A haunted house, a broken family and a body that has never been found. Stella and Jack must reawaken the secrets of the past in order to solve the mysteries of the present.

January, 1987. In the depths of winter, only joggers and dog walkers brave the Thames towpath after dark. Helen Honeysett, a young newlywed, sets off for an evening run from her riverside cottage. Only her dog returns. Twenty-nine years later, her husband has asked Stella Darnell, a private detective, and her sidekick Jack Harmon, to find out what happened all those years ago. But when the five households on that desolate stretch of towpath refuse to give up their secrets, Stella and Jack find themselves hunting a killer whose trail has long gone cold.

TheDogWalkerBook Facts

  • Format: Hardcover
  • Publisher: Head of Zeus
  • No. of pages: 400
  • Publication date: 6th April 2017
  • Genre: Crime

To purchase The Dog Walker from Amazon.co.uk, click here (link provided for convenience, not as part of any affiliate programme)

 


Q&A: Lesley Thomson, author of The Dog Walker

Without giving too much away, can you tell me a bit about The Dog Walker?

It’s a story of a place as much as of people. Five cottages near a dark lonely towpath beside the River Thames. The only people who go there at night are dog walkers and joggers. In 1987 a woman disappears and is presumed murdered. The crime is never solved. 29 years on the woman’s husband asks Jack and Stella to find out what happened to her. The story involves lots of scary scenes and a few dogs.

How did you come up with the idea for The Detective’s Daughter series and, in particular, the character of Stella?

A cleaner and a detective share something in common. Both encounter scenes of relative chaos and restore order. Both have a forensic eye for detail and get to enter a lot of different premises, legitimately. However, it struck me as interesting if the cleaner had a link to a detective yet was in contention with that role. Stella wanted to break away from her father so at eighteen refused to join the police. She struck out on her own as a cleaner. But as the series has progressed she grows closer to her dead father and accepts her ‘investigator’ heritage.

The Dog Walker is the fifth book in The Detective’s Daughter series.  What are the challenges of writing a series compared to a standalone novel?

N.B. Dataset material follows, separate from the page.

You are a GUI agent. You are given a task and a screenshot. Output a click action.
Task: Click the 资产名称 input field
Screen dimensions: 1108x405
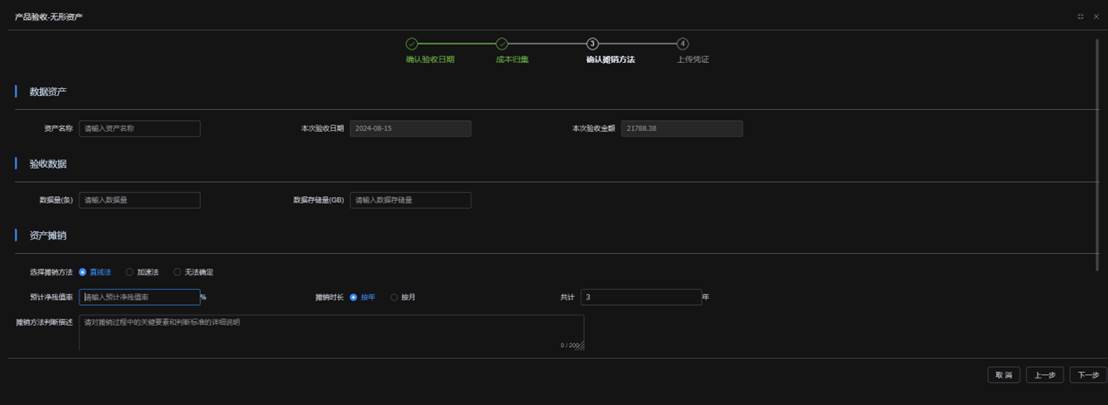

There are not many. It’s a pleasure to revisit characters that develop with each novel. The main challenge is that previous books obviously set ‘facts’ in stone. Then again I like working within some boundaries; I have to dig deeper. Mainly though, a series gives me opportunities to develop less prominent characters, show the changes experience has wrought upon Jack and Stella over a longer story arc. One of these strands is the changing relationship between Stella and Jack and their personal journeys.

Are you a dog walker yourself?

I am. It’s how I came up with the idea. I walk my dog on dark early mornings in empty eerie places. One day it occurred to me that I assumed that the people I’d meet were other dog walkers and that therefore I was safe. But what if I was wrong?

You wrote a short story, The Runaway, about Stella’s childhood.  What was the motivation for this?

It was a chance to open a window into Stella’s past that in a novel would be a distraction from the story. I wanted to explore her early years – the seven year old Stella paid dearly for her parents’ break up – it has contributed to who she has become.

When writing, do you like to have the plot fully worked out or see where the story takes you?

Like Stella I’m a Spreadsheet Queen. I plot out the story, chapter by chapter, including who’s in each chapter, what happens and why. This plan will change as I write. I revisit the spreadsheet and add or takeaway proposed chapters. But I need to know the entire story before I start and this includes the final scene. Within the chapters things will happen that I hadn’t planned.

Do you have a special place to write or any writing rituals?

I write in a tiny study overlooking the Sussex Downs. Even when it’s grey and misty outside I have a long view and lots of light. I start at the same time every day, break for coffee at 11, lunch at 1 and a walk with the dog. Back after about an hour and then work until 5.30. I drink from a particular mug that I never use outside work time (you did ask). I could go on, but best that I don’t….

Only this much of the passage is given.